## EXCERPTED PASSAGE:
In this segment, we'll demystify the language that defines the startup landscape, breaking down acronyms and phrases that often baffle even the savviest entrepreneurs. Whether you're preparing to pitch your idea or seeking investment, our guide equips you with the linguistic tools to navigate the startup ecosystem with confidence.

From deciphering "GTM" strategies to harnessing the power of "LTV" and "CAC," we'll empower you to use startup jargon to your advantage.

We separate this post into 8 sections to make it easier to navigate and so you can always come back to this helpful guide.

  • IMPORTANT METRICS
  • REACHING CUSTOMERS
  • MEASURING SUCCESS
  • YOUR MARKET LANDSCAPE
  • DEFINING YOUR PRODUCT/ SERVICE
  • DIFFERENT REVENUE MODELS
  • FINANCIAL JARGON
  • COMMON INVESTMENT TERMS

If you’re looking for a specific term, there’s a good chance it’s in this guide. We recommend hitting Ctrl F on PCs or Command F on Macs to search for a term on this page. 

Now, let’s dive in.

Startup Metrics

  • ARR (Annual Recurring Revenue): The total yearly revenue generated from subscription-based products or services.
    • Example: Our ARR is $600,000 as we have $50,000 per month in subscription revenue.
  • BURN RATE: The rate at which a company spends its cash reserves or funding to cover expenses before generating positive cash flow. 
    • Example: Our burn rate is $50,000 per month. We did $200,000 in revenue but had $250,000 in expenses so we need to secure additional funding to extend our runway.
  • CAC (Customer Acquisition Cost): The cost a company incurs to acquire a new customer, including marketing and sales expenses.
    • Example: Our CAC is $200 per customer, and our goal is to bring it down while maintaining customer quality.
  • CASH-OUT DATE: The day in which a company will run out of cash if they continue to burn capital at their current pace and do not raise any additional capital.

## SHORT TASK A:
Answer these questions about the startup jargon guide:
(i) Into how many sections is the post divided?
(ii) Which key combination does it suggest Mac users press to search for a term?
(iii) In the burn rate example, how much were the expenses?
## SHORT TASK B:
Carry the startup jargon guide forward from its last line, keeping its format of term, definition and example.

## RAW DATA:

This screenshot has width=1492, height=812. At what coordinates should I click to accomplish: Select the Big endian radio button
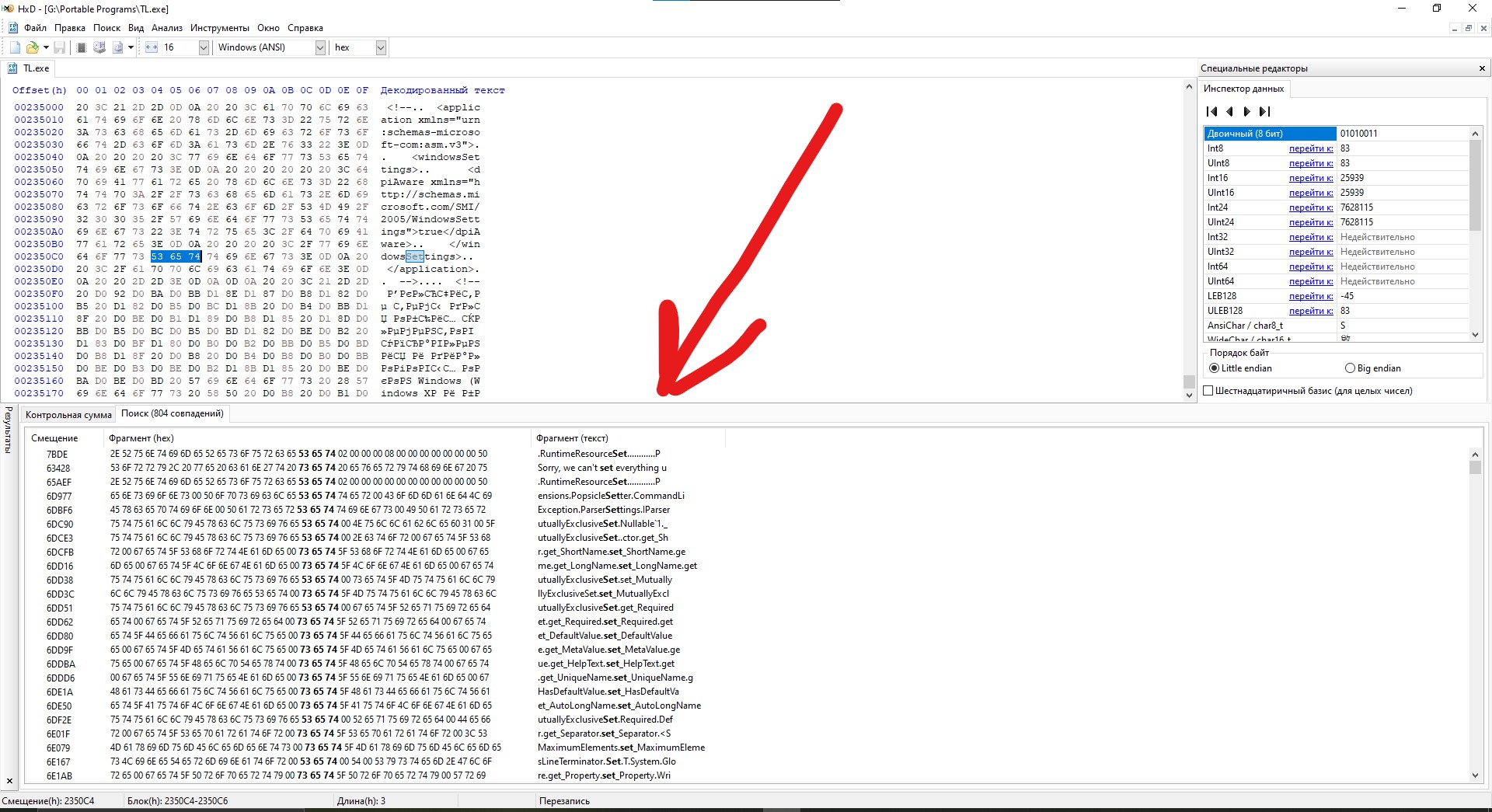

## REPLY A:
(i) 8
(ii) Command F
(iii) $250,000

## REPLY B:
    • Example: With $1M in the bank and a burn rate of $100,000/ month, we are looking at a Cash-Out Date of January 1st (10 months from today). We should raise money soon to avoid going out of business. 
  • CHURN: The rate at which customers stop using or subscribing to a service.
    • Example: Our churn rate has decreased by 20% since implementing our new onboarding process.
  • COGS (Cost of Goods Sold): The direct costs associated with producing or delivering a product.
    • Example: Our COGS for each unit is $30, allowing us to maintain a healthy gross margin as we sell it for $60.
  • GROSS MARGIN: The difference between total revenue and COGS, expressed as a percentage of total revenue.
    • Example: Our gross margin is 50%, indicating efficient cost management. We spend $30 to produce our product but sell it for $60.
  • LTV (Customer Lifetime Value): The estimated total revenue a business can expect to generate from a single customer over their entire relationship with the company.
    • Example: The LTV of our average customer is $1,500, which justifies our marketing spend of $200 per customer
  • MRR (Monthly Recurring Revenue): The total monthly revenue generated from subscription-based products or services.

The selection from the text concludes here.